Presidential Panel Says High-Priced Cancer Drugs Harm Patient Care

From - March 13, 2018

Presidential Panel Says High-Priced Cancer Drugs Harm Patient Care

TUESDAY, March 13, 2018 -- "Financial toxicity" caused by high cancer drug prices is harming people's ability to fight the dreaded disease, a new report from the President's Cancer Panel warns.

The report, released Tuesday, argues that urgent action is needed to stem the growing price tags associated with new cancer drugs, particularly if the price does not match the amount of benefit the drug offers.

"Drug costs are accelerating far faster than costs for other components of care, which, together, can result in a significant financial burden on patients and their families," the three-member panel wrote. "When financial resources are strained, patients are less likely to follow treatment regimens, potentially worsening health outcomes these drugs are intended to improve."
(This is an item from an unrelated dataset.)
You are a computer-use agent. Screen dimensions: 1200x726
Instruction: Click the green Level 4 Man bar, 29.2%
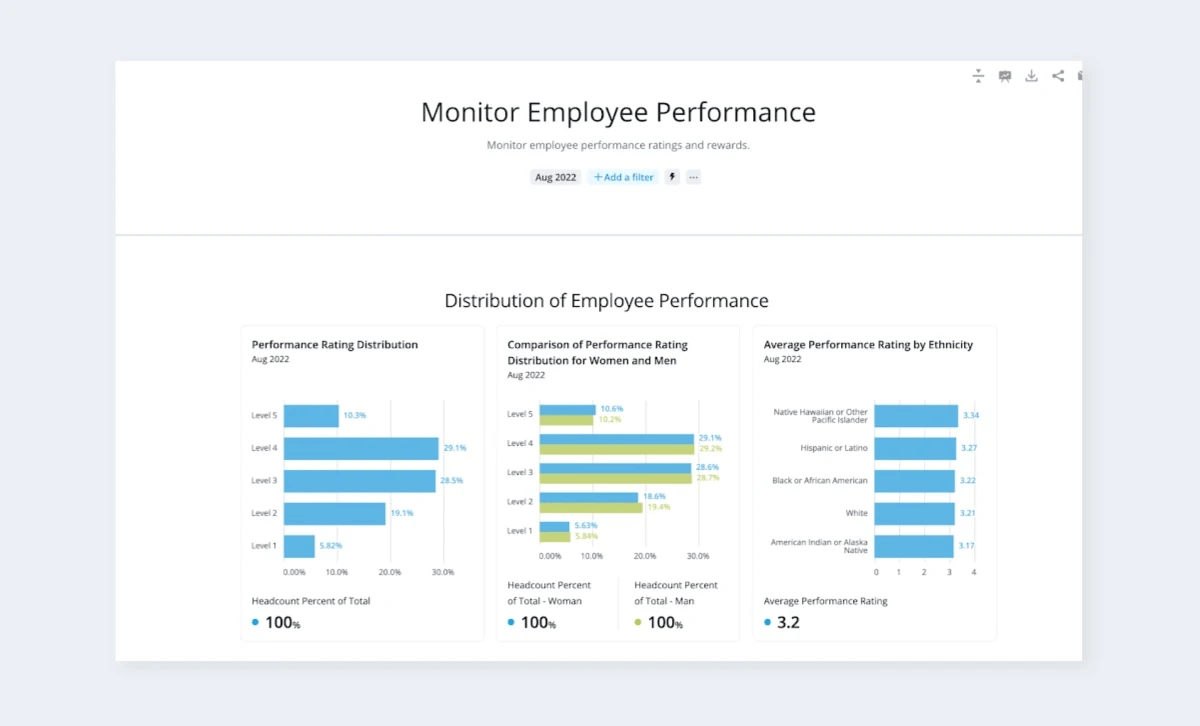click(x=617, y=449)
The panel recommends a series of actions to minimize the impact of drug costs on patients while also promoting value-based pricing of newer drugs.

In 2013, cancer patients paid $207,000 a year, on average, for their medications, compared with $54,100 a year in 1995, according to the report.

The panel reported that much of the increase can be attributed to new cancer drugs coming on the market.

More than half of new cancer drugs approved by the U.S. Food and Drug Administration from 2009 to 2013 were priced at more than $100,000 for one patient's treatment for a year. In 2015, cancer patients were paying from $7,484 to $21,834 a month to take new breakthrough drugs that could help them survive.

These prices are causing financial toxicity -- a term the panel used to describe the negative impact of cancer care costs on the well-being and survival chances of patients.

"We have patients every day who need to take medication and may be facing very difficult decisions about whether to take their medicine as prescribed or making adjustments based on financial concerns," said Ann Geiger, an adviser to the panel. She's deputy associate director of the Healthcare Delivery Research Program at the U.S. National Cancer Institute.

PhRMA, which represents the pharmaceutical industry, responded to the panel's findings.

"Today's cancer therapies were unimaginable just a decade ago. These new therapies attack disease at the molecular level and are tailored to the unique needs of individual patients," Holly Campbell, deputy vice president of public affairs at PhRMA, said in a statement.

"Thanks to these breakthroughs, the cancer death rate in the United States has fallen 25 percent since its peak and two out of three patients diagnosed with cancer are living at least five years after diagnosis," she added.

But, "too often insurance companies do not cover the newest cancer breakthroughs and if they do, they often put all medicines to treat certain types of cancer on the highest cost-sharing tier," Campbell explained. "This concentrates costs on the sickest patients, which is the opposite of how insurance is supposed to work."